Um criminoso invadiu duas escolas em Aracruz no Espírito Santo atirando; deixou quatro vítimas fatais e muitos feridos. Menor, branco, filho de um policial militar sobre o qual recaem suspeitas de que fazia apologia ao nazismo nas redes sociais, o atirador cometeu os crimes ostentando uma suástica, alvejou professores, além de estudantes menores de idade.
Esse caso de violência tem sido debatido a partir de diversas camadas de análise, de forma rica por muitos articulistas. Mas, chamou muito a atenção uma história paralela. O jornal O Estado de São Paulo (Estadão para os íntimos) fez uma chamada para a notícia ilustrando-a com a imagem de mãos segurando uma arma, mãos negras, ostensivamente associando a violência à comunidade afrodescendente. A situação bizarra foi tratada como equívoco, depois retratado pelo jornal, assim como considerada um exemplo de “racismo estrutural”, mas eu penso que o problema é mais grave.
Na minha opinião, não se trata de uma mera escolha infeliz. Uma ilustração de matéria num dos maiores jornais do país passa por várias camadas de supervisão. Repórteres, redatores, ilustradores, diagramadores, editores, programadores web, todos ou quase todos graduados em áreas relacionadas à comunicação, com experiência e supervisão, se envolvem na produção de uma chamada. São muitas camadas de controle antes de ser veiculada uma informação, desde o furo, passando pela checagem, até a montagem e prova do material. Não me parece que uma estrutura assim incorreria num erro tão primário. Não acho que se trata de um mero engano decorrente de costume arraigado e inconsciente.

——————

ORDEM DE TRABALHO 1.
Responda com base no texto sobre o ataque em Aracruz:
(a) Em quantas escolas o atirador entrou?
(b) Que jornal ilustrou a chamada da notícia com mãos negras segurando uma arma?
(c) Que profissionais o texto cita como envolvidos na produção de uma chamada?
ORDEM DE TRABALHO 2.
Prossiga o texto sobre o ataque em Aracruz e a imagem publicada pelo Estadão a partir da última frase.

DADOS DO EXERCÍCIO.
——————

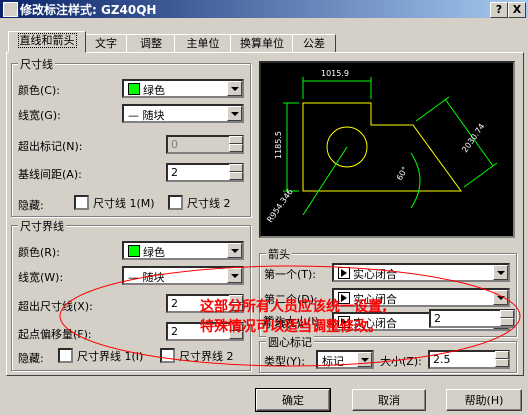  Describe the element at coordinates (484, 400) in the screenshot. I see `help-button: 帮助(H)` at that location.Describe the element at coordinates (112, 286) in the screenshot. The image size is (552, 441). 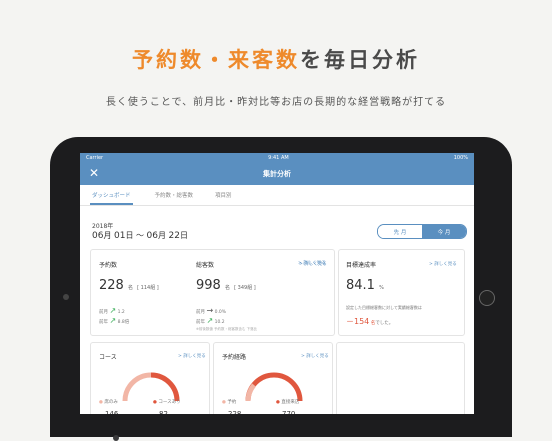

——————

RESPOSTA ESCRITA 1.
(a) Em duas escolas.
(b) O jornal O Estado de São Paulo, o Estadão.
(c) Repórteres, redatores, ilustradores, diagramadores, editores e programadores web.

RESPOSTA ESCRITA 2.
O “racismo estrutural” é conjunto de formas de relação de segregação e subsunção de raça, entranhado nas estruturas de sociabilidade. Este processo (ou conjunto de processos) se manifesta e se reproduz em formas aparentemente inocentes, como piadas, ditos populares de duplo sentido, músicas ou expressões, assim como na identificação subjacente de percepção de uma relação de superioridade/inferioridade entre grupamentos humanos distintos. Chama-se “estrutural”, pois sobrevive nas estruturas sociais — compostos simbólicos, arquetípicos, fundamentais, sobre os quais as relações entre indivíduos e grupos se erguem, como formas básicas de organização da sociabilidade —, de maneira até mesmo inconsciente.
No caso do “erro” do Estado de São Paulo, dizer que a escolha da imagem teria sido um caso de “racismo estrutural” significaria defender que, talvez, haja um protocolo de construção de peças de comunicação que faz uso de um banco de dados de imagem, donde aquela foi tirada e incluída sem reflexão, de forma inconsciente. Ter chegado a publicação seria, portanto, um encadeamento de erros quase inocentes, resultado das camadas estruturais de segregação racial que independem dos indivíduos. Não penso assim, por conta das já mencionadas camadas de controle envolvidas na publicação de um texto jornalístico.
Para mim, aqui mais pareceu um ato consciente e calculado de atenuar o componente de extrema-direita fascista subjacente. Uma mão negra representa violência, para eles, mesmo que a violência tenha sido perpetrada por um branco nazista, porque querem reforçar a pretensa diferença entre raças que justifica sua sensação (obviamente desprezível) de superioridade. Assim, tentaram atenuar o componente racista e nazifascista da agressão, remetendo aos preconceitos arraigados de raça de sua comunidade leitora.
Não vejo ali um engano e sim uma estratégia. Parece haver uma intencionalidade, uma sistemática racista, programada, consciente, com know how organizacional, que se esforça para perpetuar estigmas de segregação.
Não é um acidente decorrente da herança escravagista (o que atenuaria a culpa dos contemporâneos). É uma guerra aberta de raça manifesta numa escolha consciente de desinformação. Ali temos uma instituição que sistematicamente apoia a direita, a mesma direta que caminha para o extremo. A institucionalidade vai junto, ou perderá organicidade. Por isso, sinaliza com imagem o que não consegue formular em palavras (ainda). Na minha opinião, todo esse problema seria melhor captado pelo conceito de “racismo institucional”.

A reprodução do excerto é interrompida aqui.